Tuesday 25 January 2011

Tracking...

I wish my tracker looked like this every day. I seem to be able to have 4 or 5 days like this, where I track religiously, everything I eat goes in here, the exercise I do, everything! But then I have 2 or so days I week where I just don't track properly, it's usually the weekends, where I'm working and I'm not 100% good, I'll track breakfast, and snacks sometimes lunch and then dinner goes out of the window....I need to break this cycle. I need to be on track 100% of the time! Plus my tracker looks pretty like this!


I'm in a bit of a weird stage with WW at the moment, I'm still trying to lose the Christmas weight, I've lost nearly half of what I put on, and I know losing 2lbs a week is the healthy way to do it, but it's so frustrating knowing I've lost this weight before and I put it back on and when I'm losing now, it's not like I'm really losing as I'm just going back on myself. 


I don't know if I fully like ProPoints either, I've never fully got into it, and haven't seen real results from it as of yet.
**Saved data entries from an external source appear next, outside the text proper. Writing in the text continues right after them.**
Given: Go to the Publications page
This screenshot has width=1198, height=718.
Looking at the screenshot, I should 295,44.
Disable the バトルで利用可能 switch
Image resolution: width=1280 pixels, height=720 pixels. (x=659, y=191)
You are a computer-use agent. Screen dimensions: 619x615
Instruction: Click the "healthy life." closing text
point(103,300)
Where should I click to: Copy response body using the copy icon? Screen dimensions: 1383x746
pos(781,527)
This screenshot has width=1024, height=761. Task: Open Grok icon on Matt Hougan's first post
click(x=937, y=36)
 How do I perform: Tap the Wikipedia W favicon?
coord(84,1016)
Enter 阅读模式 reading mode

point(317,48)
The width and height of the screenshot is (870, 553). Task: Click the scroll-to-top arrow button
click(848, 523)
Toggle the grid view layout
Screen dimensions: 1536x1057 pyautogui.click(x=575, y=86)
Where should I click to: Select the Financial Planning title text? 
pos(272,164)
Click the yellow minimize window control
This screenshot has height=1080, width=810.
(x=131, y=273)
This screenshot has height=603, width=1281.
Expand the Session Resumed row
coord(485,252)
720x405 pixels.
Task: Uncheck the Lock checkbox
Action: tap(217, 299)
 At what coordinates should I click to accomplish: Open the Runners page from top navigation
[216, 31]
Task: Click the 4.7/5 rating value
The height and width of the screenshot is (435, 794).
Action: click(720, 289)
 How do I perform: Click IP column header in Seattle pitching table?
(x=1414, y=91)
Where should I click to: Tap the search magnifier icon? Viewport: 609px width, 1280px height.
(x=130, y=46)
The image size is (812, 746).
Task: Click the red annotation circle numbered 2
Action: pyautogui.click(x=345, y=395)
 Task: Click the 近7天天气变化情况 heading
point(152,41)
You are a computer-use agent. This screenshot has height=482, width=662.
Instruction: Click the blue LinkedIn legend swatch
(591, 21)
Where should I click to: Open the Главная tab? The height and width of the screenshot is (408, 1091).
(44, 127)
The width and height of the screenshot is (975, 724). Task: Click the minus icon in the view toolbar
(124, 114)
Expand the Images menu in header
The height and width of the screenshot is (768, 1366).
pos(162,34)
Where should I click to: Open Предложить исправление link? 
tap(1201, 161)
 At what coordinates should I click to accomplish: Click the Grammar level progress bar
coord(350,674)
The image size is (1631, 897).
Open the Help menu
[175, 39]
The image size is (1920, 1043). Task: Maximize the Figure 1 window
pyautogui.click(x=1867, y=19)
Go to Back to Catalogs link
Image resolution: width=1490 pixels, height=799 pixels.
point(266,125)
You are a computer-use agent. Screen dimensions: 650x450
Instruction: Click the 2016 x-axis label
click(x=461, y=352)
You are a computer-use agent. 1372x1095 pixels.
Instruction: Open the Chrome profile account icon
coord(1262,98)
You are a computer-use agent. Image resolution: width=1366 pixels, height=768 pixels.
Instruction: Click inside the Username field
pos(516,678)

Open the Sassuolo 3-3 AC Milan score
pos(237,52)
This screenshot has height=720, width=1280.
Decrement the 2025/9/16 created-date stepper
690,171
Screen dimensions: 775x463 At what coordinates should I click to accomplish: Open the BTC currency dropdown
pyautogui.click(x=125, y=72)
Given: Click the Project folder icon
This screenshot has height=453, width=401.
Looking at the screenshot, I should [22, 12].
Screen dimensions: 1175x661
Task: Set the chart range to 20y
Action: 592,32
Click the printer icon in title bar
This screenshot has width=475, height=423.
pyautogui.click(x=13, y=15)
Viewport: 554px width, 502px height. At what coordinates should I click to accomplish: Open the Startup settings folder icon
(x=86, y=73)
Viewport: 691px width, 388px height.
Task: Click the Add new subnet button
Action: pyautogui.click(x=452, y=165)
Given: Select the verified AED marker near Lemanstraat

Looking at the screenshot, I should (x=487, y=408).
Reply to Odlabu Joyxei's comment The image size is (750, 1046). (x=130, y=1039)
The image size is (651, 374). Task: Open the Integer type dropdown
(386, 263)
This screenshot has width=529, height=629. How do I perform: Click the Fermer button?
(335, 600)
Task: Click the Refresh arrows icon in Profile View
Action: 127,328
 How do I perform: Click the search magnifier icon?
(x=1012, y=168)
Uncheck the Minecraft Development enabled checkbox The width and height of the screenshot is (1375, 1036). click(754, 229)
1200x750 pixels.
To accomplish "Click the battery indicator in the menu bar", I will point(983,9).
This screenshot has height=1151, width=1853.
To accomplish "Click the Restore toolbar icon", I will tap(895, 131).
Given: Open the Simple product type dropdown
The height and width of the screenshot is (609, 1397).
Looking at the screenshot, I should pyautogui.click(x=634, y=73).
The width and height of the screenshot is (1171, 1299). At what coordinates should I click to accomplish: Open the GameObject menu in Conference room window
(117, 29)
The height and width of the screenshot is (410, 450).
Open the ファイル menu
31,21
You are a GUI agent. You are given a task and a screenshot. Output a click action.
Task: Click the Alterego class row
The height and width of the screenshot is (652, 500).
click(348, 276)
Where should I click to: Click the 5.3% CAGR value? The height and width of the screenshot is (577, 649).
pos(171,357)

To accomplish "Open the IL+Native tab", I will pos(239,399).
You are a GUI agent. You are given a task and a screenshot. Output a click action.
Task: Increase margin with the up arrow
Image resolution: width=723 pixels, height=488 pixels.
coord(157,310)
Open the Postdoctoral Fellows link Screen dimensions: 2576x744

This week is just a bit annoying after all the exercise I did, I was hoping for more than a 2lb loss....


Let's just hope this week is a good one:)

A day without laughter is a day wasted <3

Wednesday 12 January 2011

Life..

You

This is the story of my life, I'm in a very reflective mood today, thinking about the past, the present and the future. And I've realised most of my thoughts are revolving around guys, seriously why take up so much time thinking about them when it's hardly likely that one guy is thinking about me as much as I think about him....


It's time to do things for me, and not for any one else, I've already started this by WW, and I'm going to carry on and loose the rest of the weight to get to goal, I'll hopefully be going to America in the summer, which I just need to take the opportunity and live it as it's not going to come around often.


I'm also going to try and enjoy every day, like the saying at the bottom of my page "a day without laughter is a day wasted" it's true, we all take to much time thinking about yesterday, what could have been or about tomorrow and what can be, but we hardly take the time to think about today, what is now, what we are living. It's time to enjoy everything before we waste away our life thinking always about "what if".